As shown in the results, integrating location information into a CNN can play an important role in obtaining an accurate segmentation. We integrate the features while we train our network to learn the representations. Another approach is to perform this task in two stages; first training an independent network that learns the representations, and later training a second classifier that takes the output features of the first network, integrated with location or other external features (as followed in ref. 93 for instance). The first approach, which is followed in this study, seems more reasonable as the set of learned filters without location information could differ from the optimal set of filters given the location information. The two-stage system lacks this information and might devote some of the filters for capturing of location that are redundant given the location features.

2D vs. 3D patches

In this research, we sample 2D patches from each of the two modalities (T1 and FLAIR), while one might argue that considering consecutive slices and sampling 3D patches from each image modality could provide useful information. Given the slice thickness of 5 mm with a 1 mm inter-slice gap in our dataset, the consecutive slices do not highly correspond to each other. Furthermore incorporation of 3D patches extensively increases the computational costs at both the training and the segmentation time. These motivated us to use 2D patches. In contrast, for datasets with isotropic or thin slice FLAIR images, 3D patches might be very useful.

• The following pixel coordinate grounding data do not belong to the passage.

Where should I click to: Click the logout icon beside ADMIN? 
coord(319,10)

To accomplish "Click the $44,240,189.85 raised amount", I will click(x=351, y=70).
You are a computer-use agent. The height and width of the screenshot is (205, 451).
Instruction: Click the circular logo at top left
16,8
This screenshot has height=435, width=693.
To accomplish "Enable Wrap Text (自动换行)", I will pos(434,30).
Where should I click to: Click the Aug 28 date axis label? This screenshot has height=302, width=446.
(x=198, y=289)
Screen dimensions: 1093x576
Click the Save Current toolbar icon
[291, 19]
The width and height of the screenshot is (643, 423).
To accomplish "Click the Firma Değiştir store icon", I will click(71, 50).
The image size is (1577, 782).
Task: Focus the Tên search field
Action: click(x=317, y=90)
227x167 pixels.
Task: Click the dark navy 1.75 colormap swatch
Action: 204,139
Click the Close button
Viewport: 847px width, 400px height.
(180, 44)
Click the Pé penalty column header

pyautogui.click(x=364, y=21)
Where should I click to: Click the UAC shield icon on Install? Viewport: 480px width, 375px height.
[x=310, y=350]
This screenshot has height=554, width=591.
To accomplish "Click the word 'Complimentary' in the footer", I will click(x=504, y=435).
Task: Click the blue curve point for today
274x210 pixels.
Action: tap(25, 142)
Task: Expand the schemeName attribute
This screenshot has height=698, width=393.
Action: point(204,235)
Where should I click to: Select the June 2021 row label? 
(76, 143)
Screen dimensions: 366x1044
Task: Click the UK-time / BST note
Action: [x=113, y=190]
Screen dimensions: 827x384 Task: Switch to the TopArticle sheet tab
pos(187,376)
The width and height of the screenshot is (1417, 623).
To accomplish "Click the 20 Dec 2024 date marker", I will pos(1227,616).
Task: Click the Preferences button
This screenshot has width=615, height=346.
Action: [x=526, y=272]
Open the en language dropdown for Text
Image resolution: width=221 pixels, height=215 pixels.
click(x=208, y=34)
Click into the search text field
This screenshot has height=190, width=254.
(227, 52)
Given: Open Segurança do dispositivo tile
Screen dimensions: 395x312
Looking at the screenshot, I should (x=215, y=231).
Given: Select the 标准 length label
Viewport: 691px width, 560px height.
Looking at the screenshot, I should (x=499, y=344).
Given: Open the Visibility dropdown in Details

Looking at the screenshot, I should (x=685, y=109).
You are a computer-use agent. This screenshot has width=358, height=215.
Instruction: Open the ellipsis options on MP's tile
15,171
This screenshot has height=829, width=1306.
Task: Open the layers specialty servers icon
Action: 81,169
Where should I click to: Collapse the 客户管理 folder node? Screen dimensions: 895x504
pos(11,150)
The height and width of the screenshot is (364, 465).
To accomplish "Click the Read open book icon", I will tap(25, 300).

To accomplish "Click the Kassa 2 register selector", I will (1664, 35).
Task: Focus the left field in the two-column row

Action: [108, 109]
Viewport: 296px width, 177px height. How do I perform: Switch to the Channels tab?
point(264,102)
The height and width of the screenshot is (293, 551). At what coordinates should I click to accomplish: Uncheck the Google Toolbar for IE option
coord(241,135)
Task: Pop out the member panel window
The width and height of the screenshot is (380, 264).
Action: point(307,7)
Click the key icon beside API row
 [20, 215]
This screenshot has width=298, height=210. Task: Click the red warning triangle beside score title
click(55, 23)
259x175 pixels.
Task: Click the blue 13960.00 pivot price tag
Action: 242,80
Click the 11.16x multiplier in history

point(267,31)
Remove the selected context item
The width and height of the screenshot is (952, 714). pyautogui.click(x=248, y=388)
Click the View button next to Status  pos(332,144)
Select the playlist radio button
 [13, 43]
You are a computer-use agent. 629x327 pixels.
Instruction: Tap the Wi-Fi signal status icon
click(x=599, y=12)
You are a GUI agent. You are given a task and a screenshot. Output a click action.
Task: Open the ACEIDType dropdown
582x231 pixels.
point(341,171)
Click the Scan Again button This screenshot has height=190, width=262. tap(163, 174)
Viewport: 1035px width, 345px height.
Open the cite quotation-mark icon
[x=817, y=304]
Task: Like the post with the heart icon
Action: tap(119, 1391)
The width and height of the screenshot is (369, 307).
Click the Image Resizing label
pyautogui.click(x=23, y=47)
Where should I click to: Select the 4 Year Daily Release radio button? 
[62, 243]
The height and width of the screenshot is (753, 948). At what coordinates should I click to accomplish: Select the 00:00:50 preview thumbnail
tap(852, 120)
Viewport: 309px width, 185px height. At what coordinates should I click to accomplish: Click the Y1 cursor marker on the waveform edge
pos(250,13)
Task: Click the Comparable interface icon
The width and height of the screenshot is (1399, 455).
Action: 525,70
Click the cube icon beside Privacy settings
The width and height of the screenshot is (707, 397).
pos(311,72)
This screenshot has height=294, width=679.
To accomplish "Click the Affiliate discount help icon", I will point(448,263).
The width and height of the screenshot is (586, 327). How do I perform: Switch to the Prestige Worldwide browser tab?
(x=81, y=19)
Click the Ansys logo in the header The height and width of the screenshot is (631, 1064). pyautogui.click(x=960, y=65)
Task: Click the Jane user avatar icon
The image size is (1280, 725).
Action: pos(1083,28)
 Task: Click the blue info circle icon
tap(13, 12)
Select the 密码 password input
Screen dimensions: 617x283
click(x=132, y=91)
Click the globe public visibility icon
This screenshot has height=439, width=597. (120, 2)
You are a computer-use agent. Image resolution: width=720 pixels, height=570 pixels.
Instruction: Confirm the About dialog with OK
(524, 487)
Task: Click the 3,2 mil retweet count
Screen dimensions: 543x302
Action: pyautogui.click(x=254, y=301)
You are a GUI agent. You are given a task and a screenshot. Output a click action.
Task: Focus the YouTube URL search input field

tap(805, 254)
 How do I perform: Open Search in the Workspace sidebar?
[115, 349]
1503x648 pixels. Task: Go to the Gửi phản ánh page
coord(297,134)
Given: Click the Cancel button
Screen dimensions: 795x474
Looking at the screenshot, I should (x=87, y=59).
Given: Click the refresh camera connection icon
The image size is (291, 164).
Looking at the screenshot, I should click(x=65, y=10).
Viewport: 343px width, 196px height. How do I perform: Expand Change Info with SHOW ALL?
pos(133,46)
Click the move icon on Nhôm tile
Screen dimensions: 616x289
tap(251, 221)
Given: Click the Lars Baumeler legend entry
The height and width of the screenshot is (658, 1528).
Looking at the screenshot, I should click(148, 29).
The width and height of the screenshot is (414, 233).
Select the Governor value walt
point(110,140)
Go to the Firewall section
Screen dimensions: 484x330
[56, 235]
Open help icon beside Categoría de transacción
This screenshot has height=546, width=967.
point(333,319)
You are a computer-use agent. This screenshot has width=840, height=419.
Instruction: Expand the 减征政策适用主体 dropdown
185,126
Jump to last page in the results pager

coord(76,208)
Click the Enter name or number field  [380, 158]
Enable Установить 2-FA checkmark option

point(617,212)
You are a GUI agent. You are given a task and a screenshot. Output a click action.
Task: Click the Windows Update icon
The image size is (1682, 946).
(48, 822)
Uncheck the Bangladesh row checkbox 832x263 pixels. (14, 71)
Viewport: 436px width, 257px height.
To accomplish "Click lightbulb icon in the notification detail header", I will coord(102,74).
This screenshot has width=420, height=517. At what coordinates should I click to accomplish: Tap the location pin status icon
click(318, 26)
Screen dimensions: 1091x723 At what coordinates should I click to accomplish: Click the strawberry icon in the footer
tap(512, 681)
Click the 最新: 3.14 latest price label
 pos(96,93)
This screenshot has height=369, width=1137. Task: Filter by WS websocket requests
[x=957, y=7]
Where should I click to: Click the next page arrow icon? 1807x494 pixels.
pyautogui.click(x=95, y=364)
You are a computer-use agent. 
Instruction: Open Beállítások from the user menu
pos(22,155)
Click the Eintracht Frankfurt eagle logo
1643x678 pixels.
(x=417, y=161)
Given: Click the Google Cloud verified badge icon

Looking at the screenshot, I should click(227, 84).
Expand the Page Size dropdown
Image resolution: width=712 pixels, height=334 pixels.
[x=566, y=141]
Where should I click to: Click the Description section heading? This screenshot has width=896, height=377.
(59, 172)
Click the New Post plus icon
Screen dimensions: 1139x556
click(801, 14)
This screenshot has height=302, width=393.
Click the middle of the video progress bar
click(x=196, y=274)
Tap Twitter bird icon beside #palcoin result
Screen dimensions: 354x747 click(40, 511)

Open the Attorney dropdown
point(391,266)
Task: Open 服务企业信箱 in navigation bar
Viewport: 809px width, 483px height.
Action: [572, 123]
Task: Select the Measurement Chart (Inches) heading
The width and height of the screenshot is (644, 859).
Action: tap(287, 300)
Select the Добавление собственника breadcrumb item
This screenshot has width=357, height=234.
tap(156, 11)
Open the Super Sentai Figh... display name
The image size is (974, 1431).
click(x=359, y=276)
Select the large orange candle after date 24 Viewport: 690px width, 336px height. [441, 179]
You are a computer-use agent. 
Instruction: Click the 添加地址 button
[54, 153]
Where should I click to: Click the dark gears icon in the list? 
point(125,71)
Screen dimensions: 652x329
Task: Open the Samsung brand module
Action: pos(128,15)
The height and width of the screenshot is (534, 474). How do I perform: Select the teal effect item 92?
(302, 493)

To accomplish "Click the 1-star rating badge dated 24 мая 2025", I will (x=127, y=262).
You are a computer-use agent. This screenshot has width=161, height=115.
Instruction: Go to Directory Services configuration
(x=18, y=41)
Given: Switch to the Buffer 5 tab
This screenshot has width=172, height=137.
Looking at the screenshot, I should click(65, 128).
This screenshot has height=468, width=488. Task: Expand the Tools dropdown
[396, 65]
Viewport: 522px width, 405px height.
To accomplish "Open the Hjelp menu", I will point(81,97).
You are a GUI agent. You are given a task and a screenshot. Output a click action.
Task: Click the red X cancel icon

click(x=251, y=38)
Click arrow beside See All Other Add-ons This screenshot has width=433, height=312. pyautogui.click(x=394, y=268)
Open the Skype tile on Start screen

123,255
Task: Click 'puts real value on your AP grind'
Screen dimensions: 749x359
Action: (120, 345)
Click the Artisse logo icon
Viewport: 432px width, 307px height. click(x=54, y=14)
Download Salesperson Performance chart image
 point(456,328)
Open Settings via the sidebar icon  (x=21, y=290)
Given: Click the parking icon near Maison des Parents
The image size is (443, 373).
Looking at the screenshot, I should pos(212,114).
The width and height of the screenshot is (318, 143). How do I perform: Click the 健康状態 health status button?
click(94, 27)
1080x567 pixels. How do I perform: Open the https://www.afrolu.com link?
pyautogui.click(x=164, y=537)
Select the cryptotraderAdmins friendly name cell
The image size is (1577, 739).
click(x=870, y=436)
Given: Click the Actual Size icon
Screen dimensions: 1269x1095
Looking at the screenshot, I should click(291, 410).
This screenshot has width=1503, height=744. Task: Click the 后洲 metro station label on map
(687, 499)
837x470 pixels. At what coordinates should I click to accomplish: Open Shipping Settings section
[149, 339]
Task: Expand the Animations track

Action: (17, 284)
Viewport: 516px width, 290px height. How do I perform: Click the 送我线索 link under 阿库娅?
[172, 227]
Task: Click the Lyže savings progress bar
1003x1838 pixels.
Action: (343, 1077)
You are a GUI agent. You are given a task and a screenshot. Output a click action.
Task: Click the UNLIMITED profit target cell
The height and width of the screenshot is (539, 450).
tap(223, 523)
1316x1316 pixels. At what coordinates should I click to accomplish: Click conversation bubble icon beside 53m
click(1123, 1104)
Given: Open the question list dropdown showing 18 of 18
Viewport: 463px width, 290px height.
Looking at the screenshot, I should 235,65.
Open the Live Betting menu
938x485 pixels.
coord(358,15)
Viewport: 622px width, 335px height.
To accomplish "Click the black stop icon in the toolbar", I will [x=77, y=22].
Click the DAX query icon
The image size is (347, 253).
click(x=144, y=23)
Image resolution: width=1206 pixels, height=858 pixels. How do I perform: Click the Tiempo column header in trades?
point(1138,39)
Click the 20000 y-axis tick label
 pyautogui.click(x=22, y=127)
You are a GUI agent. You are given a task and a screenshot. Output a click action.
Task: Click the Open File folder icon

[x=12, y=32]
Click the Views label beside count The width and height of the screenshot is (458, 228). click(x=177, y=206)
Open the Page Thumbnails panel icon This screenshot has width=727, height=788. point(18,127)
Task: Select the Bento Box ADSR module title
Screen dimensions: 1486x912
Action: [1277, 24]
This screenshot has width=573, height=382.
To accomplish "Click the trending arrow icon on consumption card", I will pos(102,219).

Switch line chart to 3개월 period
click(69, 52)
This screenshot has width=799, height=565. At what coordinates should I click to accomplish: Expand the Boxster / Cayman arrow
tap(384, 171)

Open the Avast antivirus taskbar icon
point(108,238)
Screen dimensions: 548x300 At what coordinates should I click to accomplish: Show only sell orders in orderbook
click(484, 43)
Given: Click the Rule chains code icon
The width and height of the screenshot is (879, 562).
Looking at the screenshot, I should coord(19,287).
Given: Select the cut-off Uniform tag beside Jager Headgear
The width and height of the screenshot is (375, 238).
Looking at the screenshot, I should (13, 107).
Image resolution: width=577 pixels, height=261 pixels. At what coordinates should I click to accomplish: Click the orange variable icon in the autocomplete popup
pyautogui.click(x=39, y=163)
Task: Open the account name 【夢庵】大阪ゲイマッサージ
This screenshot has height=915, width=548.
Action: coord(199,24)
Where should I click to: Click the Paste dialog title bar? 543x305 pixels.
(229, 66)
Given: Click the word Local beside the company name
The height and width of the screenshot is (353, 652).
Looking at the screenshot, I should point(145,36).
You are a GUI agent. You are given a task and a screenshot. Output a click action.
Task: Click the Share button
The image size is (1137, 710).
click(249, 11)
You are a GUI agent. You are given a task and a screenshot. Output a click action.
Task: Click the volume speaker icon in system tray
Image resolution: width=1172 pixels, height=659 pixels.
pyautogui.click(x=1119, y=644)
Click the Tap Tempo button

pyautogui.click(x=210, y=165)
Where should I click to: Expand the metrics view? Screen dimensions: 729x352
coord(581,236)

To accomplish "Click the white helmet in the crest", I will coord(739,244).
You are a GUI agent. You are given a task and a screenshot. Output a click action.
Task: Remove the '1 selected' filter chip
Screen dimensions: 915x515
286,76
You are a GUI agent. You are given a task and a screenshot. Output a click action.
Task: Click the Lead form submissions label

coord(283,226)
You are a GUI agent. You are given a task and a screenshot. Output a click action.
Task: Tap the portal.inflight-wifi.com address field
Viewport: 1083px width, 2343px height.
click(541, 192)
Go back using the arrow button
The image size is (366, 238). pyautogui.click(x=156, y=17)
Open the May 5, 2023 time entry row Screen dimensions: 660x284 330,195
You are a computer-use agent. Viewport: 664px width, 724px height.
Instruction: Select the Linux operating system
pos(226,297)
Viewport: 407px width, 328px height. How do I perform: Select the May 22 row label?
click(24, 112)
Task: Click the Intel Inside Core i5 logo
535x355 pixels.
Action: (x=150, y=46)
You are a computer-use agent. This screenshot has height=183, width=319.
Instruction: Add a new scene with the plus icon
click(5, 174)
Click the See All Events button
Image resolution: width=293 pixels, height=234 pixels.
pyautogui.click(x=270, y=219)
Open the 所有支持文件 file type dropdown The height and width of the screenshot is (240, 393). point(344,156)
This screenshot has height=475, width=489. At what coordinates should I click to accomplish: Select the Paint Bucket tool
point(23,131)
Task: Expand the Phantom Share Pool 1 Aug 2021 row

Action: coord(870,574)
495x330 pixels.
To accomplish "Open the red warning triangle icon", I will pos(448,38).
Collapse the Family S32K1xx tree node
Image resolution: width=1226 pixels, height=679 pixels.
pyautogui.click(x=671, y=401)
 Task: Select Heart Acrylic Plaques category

Fully convolutional segmentation network

Fully convolutional networks replace the fully connected layers with 1 × 1 convolutions that perform exactly the same functionality as the fully connected do, however implemented with convolutions60. This would speed the segmentation up, since convolutions can get larger input images, make dense predictions for the whole input image and avoid repetitive computations. While we have trained our networks in a patch-based manner, it does not restrict us from reforming the fully connected layers of the trained network into convolutional layer counterparts at the segmentation time. The current implementation uses a patch-based segmentation, as we found it fast enough in the current experimental setup (~3 minutes for the multi-scale and ~1.5 minutes for the single-scale architectures per case on a Titan X card). It should also be noticed that a patch-based training, compared to the fully convolutional training, has the advantages that it can be much less memory demanding and is easier to optimize in highly imbalanced classification problems due to the possibility of the class-specific data augmentation.


In this study we showed that location information can have a significant added value when using CNNs for WMH segmentation. While for this task, making use of CNNs, not only a better performance compared to conventional segmentation method was achieved, we approached the performance level of an independent human observer with incorporation of location information.